*Source passage*
%%

What is your predictions for NN, are the stock will move with the Dow??

I'm the wrong one to ask about stock movements. From what I've seen of the DOW versus Nasdaq recently is that whatever happens one day will be reversed the next. Which means it's Nasdaq's turn to go north this week.

Now, that's about as unscientific as you can get.

I did read a fairly intelligent analysis of the situation in Japan in today's LATimes by James Flanigan that says Japan will be announcing its financial reforms in April and that their woes may lead to some influx of money into US markets but that long-term the end of their woes is to everyone's benefit.

latimes.com;

<<<. . .Policies will change in April when the government releases a supplemental budget containing roughly $76 billion in public-works spending and $15 billion in tax cuts, estimates economist Kazuhide Uekusa of Nomura--who nonetheless doubts that will turn the economy around.
In April, Japan's insurance companies will have to take big losses writing down real estate and other assets on their books to present values.
And Japanese pension funds will have to report that they have earned only a little more than 1.5% a year over time because they invested solely in Japanese government bonds. Such returns are inadequate to meet their eventual obligations to retirees in Japan's aging population.
By contrast, U.S. pension funds, even before this bull market, typically earned 8% to 10% a year. They did so by investing partly in venture capital and emerging companies, blending high-risk rewards with more stable returns from blue-chip stocks and bonds.
Thus U.S. pension funds have created new industries and been a strength of the economy, whereas in Japan inadequate pension returns pose a problem.
So how can Japan recover?
Its salvation will be the savings that Japanese families have socked away in the guaranteed postal savings accounts. They amount to an astounding $9.2 trillion at present, an average $76,000 in savings per person. That's the second-largest pool of capital on the planet, after the U.S. pension funds.
Now aware of their retirement savings plight, the Japanese people will soon seek higher returns than the 0.5% the postal savings accounts pay. "Inevitably, they will funnel some of their money to U.S. markets," predicts Harald Malmgren, a Washington-based advisor to Japan's pension funds on how they might reform.
So the outlook is that Japanese funds will buoy U.S. markets and perhaps investment markets elsewhere even as Japan's economy, now shrinking after 23 straight years of expansion, continues to struggle.
Longer term, however, the potential for Japan's household savings is that they could form the basis for an equity market to finance emerging companies and foster the kind of new business climate that has proved so fruitful for the United States.

%%

*Exercise 1*
Copy the lines of the listing below verbatim, starting with the line that contains "is (869, 1372)." and going on through the line that contains "the gear-like settings".

Dataset rows
%%

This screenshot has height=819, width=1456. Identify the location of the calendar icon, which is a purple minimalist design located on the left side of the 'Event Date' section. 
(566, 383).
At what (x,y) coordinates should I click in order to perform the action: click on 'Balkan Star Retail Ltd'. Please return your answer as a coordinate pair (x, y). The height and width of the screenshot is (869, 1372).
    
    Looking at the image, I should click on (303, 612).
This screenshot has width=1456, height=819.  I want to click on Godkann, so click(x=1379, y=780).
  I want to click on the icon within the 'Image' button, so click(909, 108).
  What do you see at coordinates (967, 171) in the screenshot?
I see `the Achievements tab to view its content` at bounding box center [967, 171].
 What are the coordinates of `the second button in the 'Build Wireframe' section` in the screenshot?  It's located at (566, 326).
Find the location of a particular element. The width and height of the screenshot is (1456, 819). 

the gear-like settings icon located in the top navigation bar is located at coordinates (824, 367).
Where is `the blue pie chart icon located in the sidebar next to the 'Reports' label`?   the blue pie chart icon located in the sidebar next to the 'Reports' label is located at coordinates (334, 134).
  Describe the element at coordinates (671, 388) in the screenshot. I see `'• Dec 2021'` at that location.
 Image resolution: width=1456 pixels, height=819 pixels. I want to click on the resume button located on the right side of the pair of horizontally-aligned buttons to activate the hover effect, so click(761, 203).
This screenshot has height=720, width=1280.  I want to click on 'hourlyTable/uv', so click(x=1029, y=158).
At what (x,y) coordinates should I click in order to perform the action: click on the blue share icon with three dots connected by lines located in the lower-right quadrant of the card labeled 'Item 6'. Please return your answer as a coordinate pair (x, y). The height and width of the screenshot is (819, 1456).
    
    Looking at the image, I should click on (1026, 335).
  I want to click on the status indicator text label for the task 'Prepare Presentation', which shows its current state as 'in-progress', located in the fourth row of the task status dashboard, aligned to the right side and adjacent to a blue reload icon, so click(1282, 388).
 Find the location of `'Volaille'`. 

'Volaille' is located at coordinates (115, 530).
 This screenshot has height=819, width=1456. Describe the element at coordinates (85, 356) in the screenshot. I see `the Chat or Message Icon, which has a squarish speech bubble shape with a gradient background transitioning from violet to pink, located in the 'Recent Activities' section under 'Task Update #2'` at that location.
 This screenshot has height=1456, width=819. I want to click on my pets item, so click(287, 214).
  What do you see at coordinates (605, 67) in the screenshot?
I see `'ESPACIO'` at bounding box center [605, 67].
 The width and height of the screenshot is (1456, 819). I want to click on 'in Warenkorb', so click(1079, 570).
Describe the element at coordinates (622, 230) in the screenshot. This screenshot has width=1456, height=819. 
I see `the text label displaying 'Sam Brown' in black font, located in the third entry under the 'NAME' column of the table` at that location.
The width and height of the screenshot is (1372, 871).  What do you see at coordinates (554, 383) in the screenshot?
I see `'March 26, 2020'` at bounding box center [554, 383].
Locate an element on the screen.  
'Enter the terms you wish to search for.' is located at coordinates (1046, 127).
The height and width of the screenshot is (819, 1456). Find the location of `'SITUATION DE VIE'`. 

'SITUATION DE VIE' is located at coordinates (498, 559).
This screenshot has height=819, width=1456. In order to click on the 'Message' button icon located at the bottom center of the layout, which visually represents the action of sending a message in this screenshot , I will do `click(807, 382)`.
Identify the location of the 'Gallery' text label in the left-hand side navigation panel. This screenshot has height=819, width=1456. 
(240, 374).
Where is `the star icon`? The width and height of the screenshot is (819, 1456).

%%

*Exercise 2*
From the passage on stocks and Japan's economy, repeat word for word the part starting with "Now aware of" and going on through "the United States.".

*Full solution 1*
At what (x,y) coordinates should I click in order to perform the action: click on 'Balkan Star Retail Ltd'. Please return your answer as a coordinate pair (x, y). The height and width of the screenshot is (869, 1372).
    
    Looking at the image, I should click on (303, 612).
This screenshot has width=1456, height=819.  I want to click on Godkann, so click(x=1379, y=780).
  I want to click on the icon within the 'Image' button, so click(909, 108).
  What do you see at coordinates (967, 171) in the screenshot?
I see `the Achievements tab to view its content` at bounding box center [967, 171].
 What are the coordinates of `the second button in the 'Build Wireframe' section` in the screenshot?  It's located at (566, 326).
Find the location of a particular element. The width and height of the screenshot is (1456, 819). 

the gear-like settings icon located in the top navigation bar is located at coordinates (824, 367).

*Full solution 2*
Now aware of their retirement savings plight, the Japanese people will soon seek higher returns than the 0.5% the postal savings accounts pay. "Inevitably, they will funnel some of their money to U.S. markets," predicts Harald Malmgren, a Washington-based advisor to Japan's pension funds on how they might reform.
So the outlook is that Japanese funds will buoy U.S. markets and perhaps investment markets elsewhere even as Japan's economy, now shrinking after 23 straight years of expansion, continues to struggle.
Longer term, however, the potential for Japan's household savings is that they could form the basis for an equity market to finance emerging companies and foster the kind of new business climate that has proved so fruitful for the United States.